Täterschaft bestritten

Die Spur führte zu einem heute 31-jährigen Bodenleger aus Kloten. Allerdings beteuerte der bosnische Familienvater zwei Wochen später vor der Polizei seine Unschuld. So habe er sein Motorrad im Wert von rund 20 000 Franken sowie seine Töff-Ausrüstung am Tattag einem flüchtig bekannten Kollegen für eine Probefahrt ausgeliehen. Dieser habe sich für einen Kauf interessiert, sei aber einfach nicht mehr aufgetaucht. Eine Ex-Freundin sei ein paar Tage später auf das parkierte Zweirad in Kloten aufmerksam geworden und habe ihn über den Fund informiert.

Phantom als Alibi angegeben

In der Untersuchung schob der Klotener die Schuld auf seinen angeblich flüchtigen Bekannten namens Enis Datic ab. Er wohne im Bezirk Uster, erzählte der Beschuldigte, konnte aber weder eine Adresse noch eine Telefonnummer des mutmasslichen Täters angeben.

Die Staatsanwaltschaft See/Oberland ordnete in der Folge eine DNA-Untersuchung der Töff-Handschuhe des Beschuldigten an. Mit einem klaren Ergebnis: «So kann eine Spurengeberschaft einer unbekannten Person ausgeschlossen werden», stand im Gutachten.

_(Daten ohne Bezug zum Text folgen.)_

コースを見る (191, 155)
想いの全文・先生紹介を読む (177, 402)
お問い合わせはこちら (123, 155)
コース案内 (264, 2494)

Die Anklagebehörde war nun überzeugt, dass der mehrfach vorbestrafte Zürcher Unterländer ein Phantom als Alibi angegeben hatte. Der Grund war dafür klar: So hatte das Strassenverkehrsamt dem Beschuldigten den Führerausweis für über zwei Jahren entzogen. Die Anklage lautete deshalb auf Fahren trotz Entzug sowie Hinderung einer Amtshandlung.

Unbedingte Geldstrafe bestätigt

Am Donnerstag stand der junge Vater vor dem Zürcher Obergericht und forderte einen Freispruch. Allerdings verweigerte er jegliche Aussage zur Sache. Im Gegensatz zu seinem Anwalt, der geltend machte, dass sein Klient bei der polizeilichen Einvernahme nicht gehörig verteidigt gewesen sei. Zudem sei die Täterschaft mangels Beweisen nicht erstellt.

Argumente ohne Erfolg. So folgte das Obergericht einstimmig und mit Überzeugung der Anklage und setzte eine unbedingte Geldstrafe von 90 Tagessätzen zu 30 Franken fest. Der Gerichtsvorsitzende Peter Marti nahm kein Blatt vor den Mund und stufte die Unschuldsversion des Angeklagten als «absoluten Schrott» ein.

«Die Probefahrt und Herr Enis Datic sind frei erfunden», sagte Marti. Das Obergericht habe mittels Google im Internet keinen solchen Namen in der ganzen Welt gefunden, ergänzte er. Zudem sei es nicht nachvollziehbar, dass jemand sein teures Fahrzeug ohne Absicherung einer ihm kaum bekannten Person übergeben würde.

Mit diesem Entscheid haben die Oberrichter ein Urteil des Bezirksgerichts Uster vom August 2011 im Wesentlichen bestätigt. Abgesehen von einer zusätzlichen Geldbusse von 1 300 Franken. Marti warnte zum Schluss den Beschuldigten vor einem Rückfall. So muss der ehemalige Serieneinbrecher noch eine Probezeit für 21 Monate Freiheitsentzug auf Bewährung überstehen. «Zum Glück haben sie ihren Töff inzwischen verkauft», sagte Marti zum Schluss.